What makes this book worth reading is not so much the unraveling of the main plot…the student/teacher affair, as the development of the secondary plots: the ruminations of headmaster’s wife, the deterioration of a senior faculty member’s marriage, the gradual acceptance of his mortality by an HIV-positive former student.

The driving force of both the primary and secondary plots however is a marvel in itself. Secretiveness! Emotional evasion! With two or three exceptions no one truly evaluates who he really is, and to the extent he does there is a massive failure to communicate, to interact honestly. There seems to be so much evasion and obfuscation that this reviewer believed he’d fallen into a daytime soap, albeit a well-written one.

Some of the characters’ behavior and motivation seems to ring especially true. The description of the student/teacher sexual obsession is all too real. Some of us—the lucky ones—have obsessed over a love object, appropriate or not. Tracy’s periodic drooling over early adolescent males while inappropriate (and illegal) is very understandable. Noah’s longing for the sexual attention of his teacher is misplaced but believable. Louis Tremper, headmaster and stodgy academic, displaces his longing for male/male intimacy into a treatise on Thomas Mann’s Death in Venice. The passages relating to this sub-theme are particularly well-thought out and ring true.

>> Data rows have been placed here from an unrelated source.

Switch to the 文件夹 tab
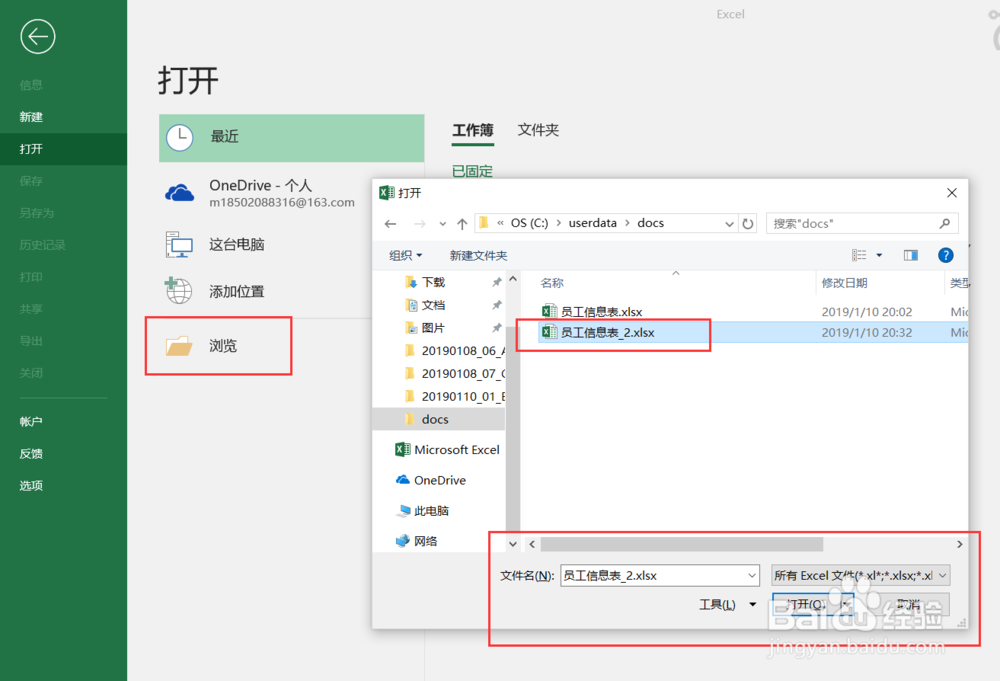 coord(538,129)
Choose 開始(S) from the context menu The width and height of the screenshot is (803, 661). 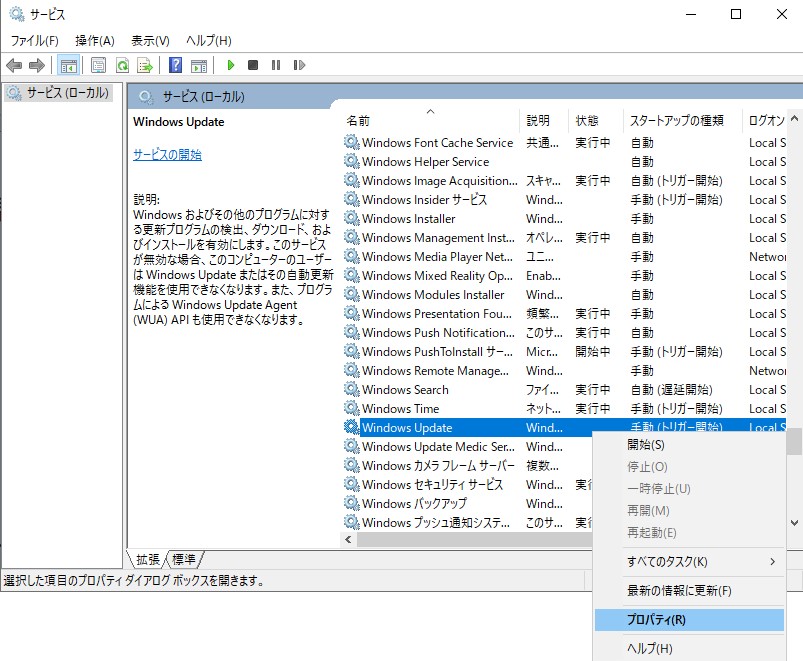coord(646,445)
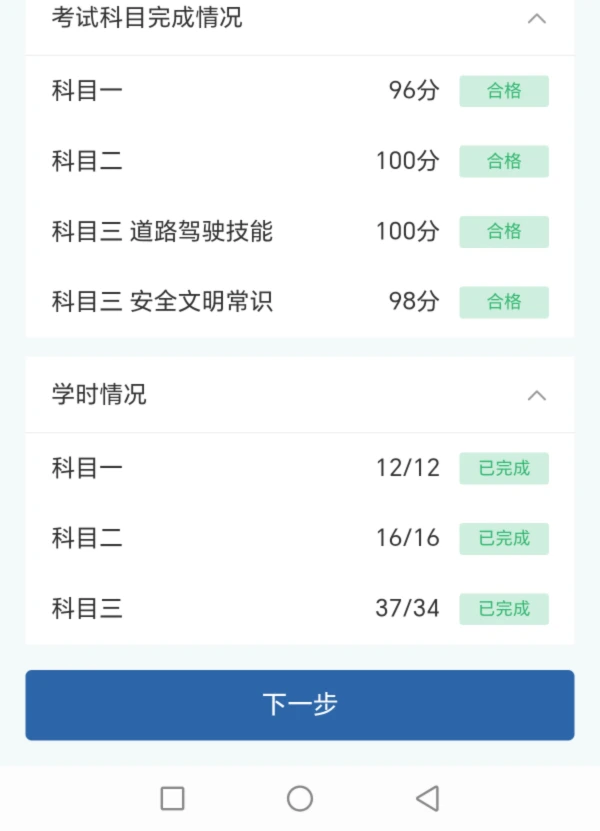
Task: Tap 已完成 badge next to 12/12
Action: coord(504,468)
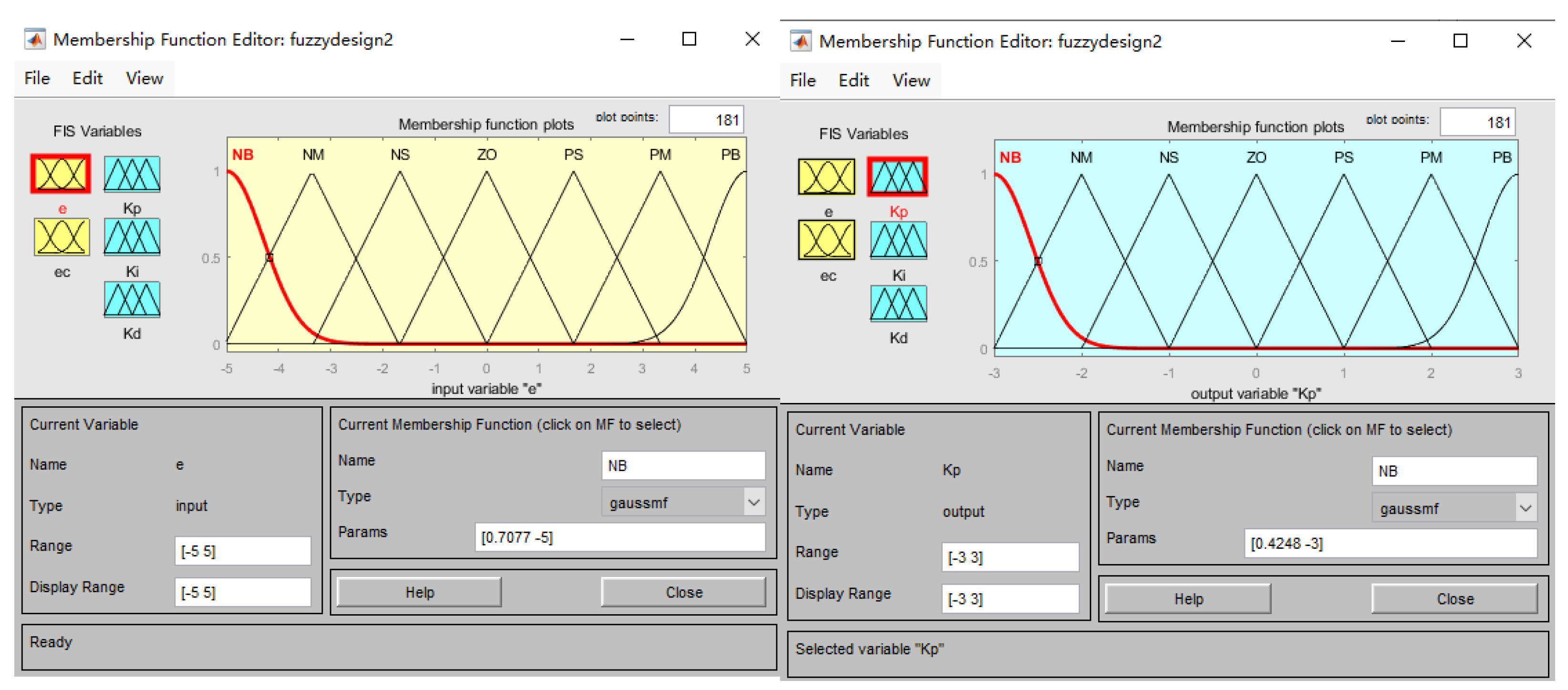1568x690 pixels.
Task: Click the Ki output variable icon in left window
Action: coord(132,237)
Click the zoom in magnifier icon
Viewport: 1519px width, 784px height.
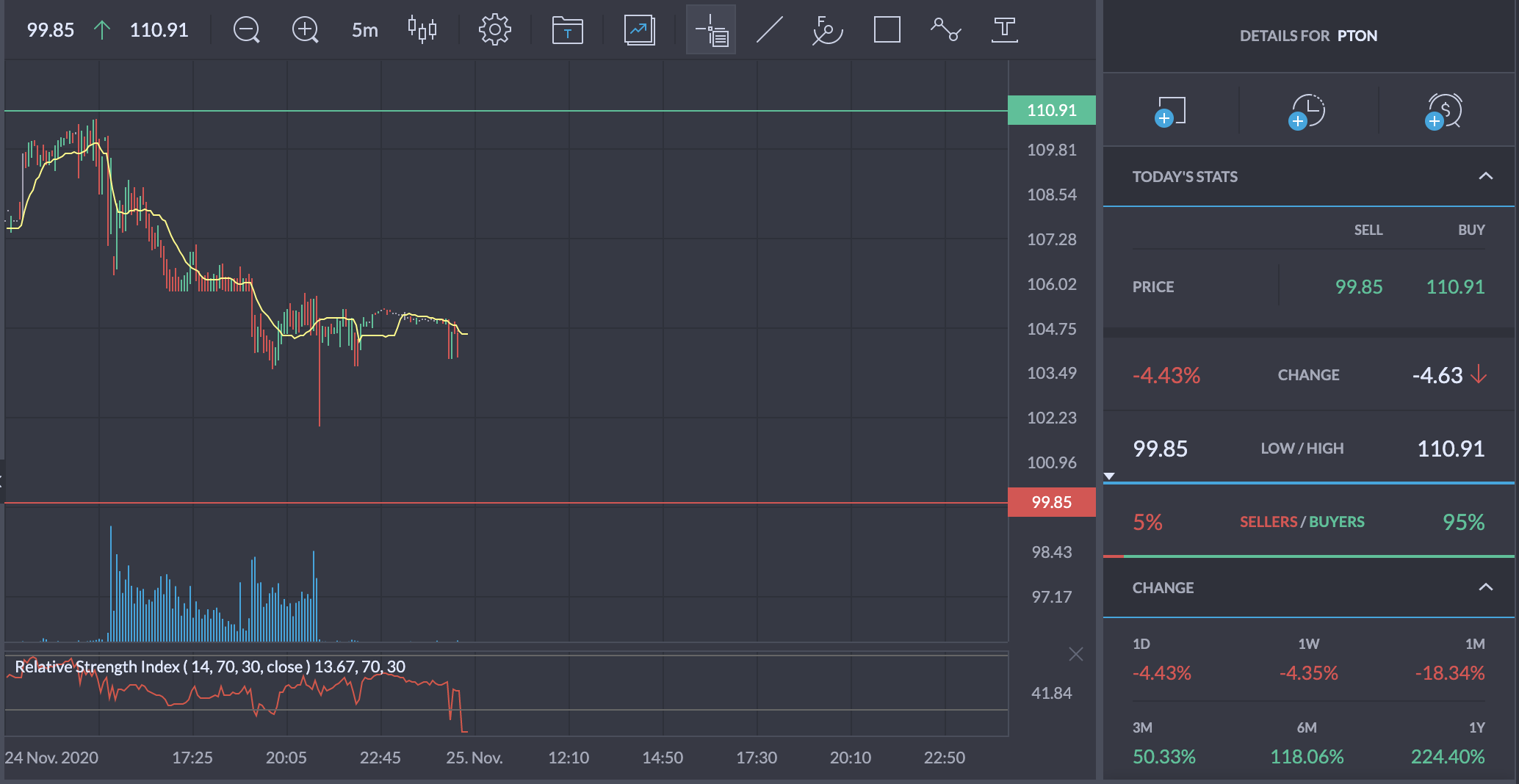[x=305, y=30]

I thought, though, that the tragic nature of the plot sort of fizzled out at the last moment. Tracy’s end seems insufficiently harsh to qualify as a tragedy. Noah’s end I thought is especially contrived. While Noah is a sympathetic believable character, his actions in the last chapter (s) are more literary solution than consistent behavior.

This is definitely a book most readers will enjoy. The writing in some passages truly soars, infused with beauty, creative nuance, and insight. Alas, some sections seem almost mediocre.

Interestingly, I found the most consistent and the most honest character to be Noah’s father, Noah Lathrop Sr. He is portrayed as unsympathetic, arrogant, uncaring, and ruthless. Yet he had taken the time to examine himself and in less than two paragraphs can articulate to his son who he is, how he views the world, and what his goals are. He is an unpleasant jerk whom I cannot help but admire.

I think you’d like this book if you choose to read it. I usually don’t think about ranking the books I review, but if I ever do I’m sure I’ll place The Coming Storm near the top of hierarchy.